• Your task: Print the lines from the line with "Zoom in with" to the line with "[102, 1101]", including both, exactly as they appear, and nothing else.

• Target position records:
++++++
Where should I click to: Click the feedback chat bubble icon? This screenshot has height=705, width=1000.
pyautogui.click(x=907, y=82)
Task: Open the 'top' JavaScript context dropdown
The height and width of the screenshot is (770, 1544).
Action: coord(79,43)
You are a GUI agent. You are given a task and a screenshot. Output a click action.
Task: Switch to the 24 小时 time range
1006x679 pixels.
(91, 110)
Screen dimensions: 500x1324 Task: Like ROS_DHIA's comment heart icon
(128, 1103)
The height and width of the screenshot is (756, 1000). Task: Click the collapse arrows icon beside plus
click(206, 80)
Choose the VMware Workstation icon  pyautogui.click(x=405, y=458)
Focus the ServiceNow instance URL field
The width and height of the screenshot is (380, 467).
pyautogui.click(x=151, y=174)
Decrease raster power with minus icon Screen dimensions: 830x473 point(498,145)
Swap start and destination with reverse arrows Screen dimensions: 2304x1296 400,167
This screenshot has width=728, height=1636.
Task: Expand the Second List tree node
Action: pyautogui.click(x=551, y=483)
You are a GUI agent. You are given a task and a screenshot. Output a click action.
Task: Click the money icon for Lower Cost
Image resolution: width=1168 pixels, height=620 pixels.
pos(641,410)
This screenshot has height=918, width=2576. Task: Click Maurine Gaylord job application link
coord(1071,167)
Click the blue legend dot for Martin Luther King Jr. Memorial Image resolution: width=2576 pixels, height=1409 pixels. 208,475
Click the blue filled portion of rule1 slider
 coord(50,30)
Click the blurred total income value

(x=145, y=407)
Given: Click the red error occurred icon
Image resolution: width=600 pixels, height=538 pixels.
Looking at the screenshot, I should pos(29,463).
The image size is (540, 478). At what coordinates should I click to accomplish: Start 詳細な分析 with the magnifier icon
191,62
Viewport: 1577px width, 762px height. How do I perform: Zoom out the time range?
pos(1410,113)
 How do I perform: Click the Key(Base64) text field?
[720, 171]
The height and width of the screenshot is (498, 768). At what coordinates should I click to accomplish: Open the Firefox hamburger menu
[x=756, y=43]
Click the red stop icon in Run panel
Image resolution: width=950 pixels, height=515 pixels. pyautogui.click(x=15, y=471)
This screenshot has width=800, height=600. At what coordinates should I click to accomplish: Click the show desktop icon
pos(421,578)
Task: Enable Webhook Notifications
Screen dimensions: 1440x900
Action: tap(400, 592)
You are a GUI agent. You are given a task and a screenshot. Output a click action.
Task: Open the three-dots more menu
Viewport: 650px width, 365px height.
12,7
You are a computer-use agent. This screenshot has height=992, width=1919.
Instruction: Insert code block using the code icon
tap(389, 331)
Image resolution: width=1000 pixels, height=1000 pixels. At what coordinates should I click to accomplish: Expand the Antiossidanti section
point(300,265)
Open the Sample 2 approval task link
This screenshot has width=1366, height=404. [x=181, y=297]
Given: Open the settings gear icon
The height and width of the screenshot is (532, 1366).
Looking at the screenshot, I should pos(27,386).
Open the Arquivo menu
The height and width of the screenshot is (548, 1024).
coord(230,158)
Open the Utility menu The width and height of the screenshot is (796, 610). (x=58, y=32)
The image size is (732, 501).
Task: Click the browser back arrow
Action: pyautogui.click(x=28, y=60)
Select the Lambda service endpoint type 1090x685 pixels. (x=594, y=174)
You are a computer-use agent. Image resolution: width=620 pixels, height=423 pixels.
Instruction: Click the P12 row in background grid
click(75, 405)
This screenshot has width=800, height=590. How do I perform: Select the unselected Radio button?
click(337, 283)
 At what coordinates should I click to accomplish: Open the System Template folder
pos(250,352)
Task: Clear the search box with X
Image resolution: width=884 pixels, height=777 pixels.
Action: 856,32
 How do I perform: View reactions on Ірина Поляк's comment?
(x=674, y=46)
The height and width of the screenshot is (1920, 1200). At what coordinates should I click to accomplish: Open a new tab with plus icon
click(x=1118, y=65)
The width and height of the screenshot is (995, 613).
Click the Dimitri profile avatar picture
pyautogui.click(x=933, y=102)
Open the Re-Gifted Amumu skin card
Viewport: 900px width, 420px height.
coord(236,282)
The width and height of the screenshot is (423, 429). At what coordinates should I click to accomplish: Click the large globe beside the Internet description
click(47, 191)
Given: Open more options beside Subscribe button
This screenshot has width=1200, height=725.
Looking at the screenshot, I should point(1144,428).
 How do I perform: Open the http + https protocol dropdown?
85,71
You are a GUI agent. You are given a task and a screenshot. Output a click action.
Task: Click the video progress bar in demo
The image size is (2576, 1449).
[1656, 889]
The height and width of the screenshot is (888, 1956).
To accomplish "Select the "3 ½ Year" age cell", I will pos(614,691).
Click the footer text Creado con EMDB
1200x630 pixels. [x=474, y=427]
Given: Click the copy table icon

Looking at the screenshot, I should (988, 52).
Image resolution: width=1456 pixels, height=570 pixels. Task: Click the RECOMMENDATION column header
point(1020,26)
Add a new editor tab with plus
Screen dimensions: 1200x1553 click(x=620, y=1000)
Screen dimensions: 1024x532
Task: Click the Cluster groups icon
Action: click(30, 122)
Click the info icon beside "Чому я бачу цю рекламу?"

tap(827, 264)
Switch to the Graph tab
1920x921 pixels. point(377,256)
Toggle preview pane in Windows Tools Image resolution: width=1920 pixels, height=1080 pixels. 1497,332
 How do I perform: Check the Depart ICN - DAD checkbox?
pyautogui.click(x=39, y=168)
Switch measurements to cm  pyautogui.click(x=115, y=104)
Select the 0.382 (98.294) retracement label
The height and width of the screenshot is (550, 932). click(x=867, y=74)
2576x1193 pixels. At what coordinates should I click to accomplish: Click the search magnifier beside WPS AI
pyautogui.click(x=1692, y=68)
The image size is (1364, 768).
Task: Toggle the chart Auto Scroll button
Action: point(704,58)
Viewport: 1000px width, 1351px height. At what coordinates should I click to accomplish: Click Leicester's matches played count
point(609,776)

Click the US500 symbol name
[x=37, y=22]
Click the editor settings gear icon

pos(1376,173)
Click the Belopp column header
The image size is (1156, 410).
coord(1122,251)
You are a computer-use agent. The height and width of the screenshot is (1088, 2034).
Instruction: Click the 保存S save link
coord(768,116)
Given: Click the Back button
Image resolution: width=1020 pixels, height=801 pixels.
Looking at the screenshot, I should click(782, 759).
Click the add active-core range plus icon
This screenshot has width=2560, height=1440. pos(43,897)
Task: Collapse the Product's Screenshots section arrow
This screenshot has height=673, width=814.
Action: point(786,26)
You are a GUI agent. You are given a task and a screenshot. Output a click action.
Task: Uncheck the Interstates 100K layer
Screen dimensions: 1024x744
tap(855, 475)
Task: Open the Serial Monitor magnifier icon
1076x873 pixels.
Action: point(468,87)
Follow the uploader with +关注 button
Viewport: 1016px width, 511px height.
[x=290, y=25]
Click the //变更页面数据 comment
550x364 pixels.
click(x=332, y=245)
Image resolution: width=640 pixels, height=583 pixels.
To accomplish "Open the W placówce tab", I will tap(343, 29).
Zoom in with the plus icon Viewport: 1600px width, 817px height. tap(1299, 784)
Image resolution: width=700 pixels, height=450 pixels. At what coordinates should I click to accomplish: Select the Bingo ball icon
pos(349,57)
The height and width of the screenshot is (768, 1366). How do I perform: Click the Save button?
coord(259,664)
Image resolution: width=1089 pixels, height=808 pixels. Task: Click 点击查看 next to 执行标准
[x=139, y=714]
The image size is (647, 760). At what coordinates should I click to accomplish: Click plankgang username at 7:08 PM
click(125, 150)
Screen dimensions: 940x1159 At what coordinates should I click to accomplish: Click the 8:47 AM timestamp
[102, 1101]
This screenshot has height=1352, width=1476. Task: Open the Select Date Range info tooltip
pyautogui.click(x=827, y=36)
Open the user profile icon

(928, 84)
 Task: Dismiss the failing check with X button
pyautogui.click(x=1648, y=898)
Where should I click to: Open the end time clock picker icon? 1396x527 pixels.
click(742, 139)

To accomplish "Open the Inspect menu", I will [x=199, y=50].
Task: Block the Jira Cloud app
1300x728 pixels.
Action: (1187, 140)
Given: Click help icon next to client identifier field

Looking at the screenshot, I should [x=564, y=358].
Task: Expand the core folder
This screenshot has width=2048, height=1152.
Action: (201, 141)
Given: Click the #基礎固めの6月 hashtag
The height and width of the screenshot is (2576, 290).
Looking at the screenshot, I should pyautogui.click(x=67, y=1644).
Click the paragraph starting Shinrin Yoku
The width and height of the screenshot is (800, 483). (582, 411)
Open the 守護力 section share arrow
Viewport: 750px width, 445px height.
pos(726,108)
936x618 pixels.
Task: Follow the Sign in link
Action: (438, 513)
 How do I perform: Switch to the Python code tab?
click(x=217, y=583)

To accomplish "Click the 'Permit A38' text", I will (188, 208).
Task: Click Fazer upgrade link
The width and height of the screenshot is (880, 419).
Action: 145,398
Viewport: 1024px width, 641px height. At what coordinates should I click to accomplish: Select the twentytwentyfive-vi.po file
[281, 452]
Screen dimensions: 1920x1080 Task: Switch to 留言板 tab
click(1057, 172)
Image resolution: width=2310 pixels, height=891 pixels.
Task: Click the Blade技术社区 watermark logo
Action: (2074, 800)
++++++
• Task answer:
Zoom in with the plus icon Viewport: 1600px width, 817px height. tap(1299, 784)
Image resolution: width=700 pixels, height=450 pixels. At what coordinates should I click to accomplish: Select the Bingo ball icon
pos(349,57)
The height and width of the screenshot is (768, 1366). How do I perform: Click the Save button?
coord(259,664)
Image resolution: width=1089 pixels, height=808 pixels. Task: Click 点击查看 next to 执行标准
[x=139, y=714]
The image size is (647, 760). At what coordinates should I click to accomplish: Click plankgang username at 7:08 PM
click(125, 150)
Screen dimensions: 940x1159 At what coordinates should I click to accomplish: Click the 8:47 AM timestamp
[102, 1101]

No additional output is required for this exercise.